Spending time as a volunteer can be a truly transforming experience and for all that our volunteers pledge to our charity, we do our best to ensure that they are able to gain just as much in return. Meet Sarah, just one of many amazing volunteers we are proud to welcome through our doors each year, as she shares her heartwarming account of her time spent at Netley Waterside House last summer.

Written by Sarah Hignett

“In late June last summer I spent a week volunteering with Revitalise in the scenic village of Netley near Southampton. When the train stopped at the one platform train station in Netley I had no idea of what to expect, or where I was going for that matter! With my suitcase in tow and after having asked many friendly people, I eventually found Netley Waterside House, the beautiful Revitalise centre brimming with excited guests and volunteers.

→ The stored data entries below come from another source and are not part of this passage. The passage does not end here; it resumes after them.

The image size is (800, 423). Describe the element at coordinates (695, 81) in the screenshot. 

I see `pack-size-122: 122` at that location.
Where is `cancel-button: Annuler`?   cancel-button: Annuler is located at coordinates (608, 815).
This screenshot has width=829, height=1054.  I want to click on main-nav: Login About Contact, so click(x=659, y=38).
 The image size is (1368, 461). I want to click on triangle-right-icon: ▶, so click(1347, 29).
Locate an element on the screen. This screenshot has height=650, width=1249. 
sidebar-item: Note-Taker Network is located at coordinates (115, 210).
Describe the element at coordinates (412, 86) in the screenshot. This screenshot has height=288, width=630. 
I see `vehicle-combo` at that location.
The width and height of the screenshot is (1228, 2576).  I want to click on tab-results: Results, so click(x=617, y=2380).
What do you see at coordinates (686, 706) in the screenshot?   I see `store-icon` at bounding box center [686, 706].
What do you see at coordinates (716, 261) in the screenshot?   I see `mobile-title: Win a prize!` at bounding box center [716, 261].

When I arrived I was immediately given a red hat with my name on it – this meant that I was initiated into the red team. Straight away several guests who were also wearing red hats came up to me and made me swear a solid allegiance to my team. The atmosphere was full of fun and throughout that first lunch I didn’t stop laughing! I was introduced to many guests with different personalities and talents, including a DJ, a songwriter and even Bob Marley’s number one fan!

The happiness that Revitalise emits has really stuck with me. The fact that many of the guests and volunteers had been coming for years made me feel like it was the best place for a fun break!

I was using my time at Revitalise as work experience, to find out exactly what I wanted to do with my life and to gain social skills. Most importantly, my experience inspired me to become a doctor. When I saw how much the guests appreciated their carers and how much they enjoyed having a laugh with friends, I knew that medicine was a worthwhile career. Even the simple things like helping someone to buy their favourite chocolate, listening to them talk about their passions, or simply remembering their tea order were rewarding.

Sometimes I felt like the guests did more for me than I did for them – one lady showed me how to wash my trousers when I’d made them dirty by the third day and many of them gave me advice on what makes a good doctor. The most important thing a doctor can be is understanding, while letting their patients know that they care. Revitalise showed me that I love to care and that all the best people do.”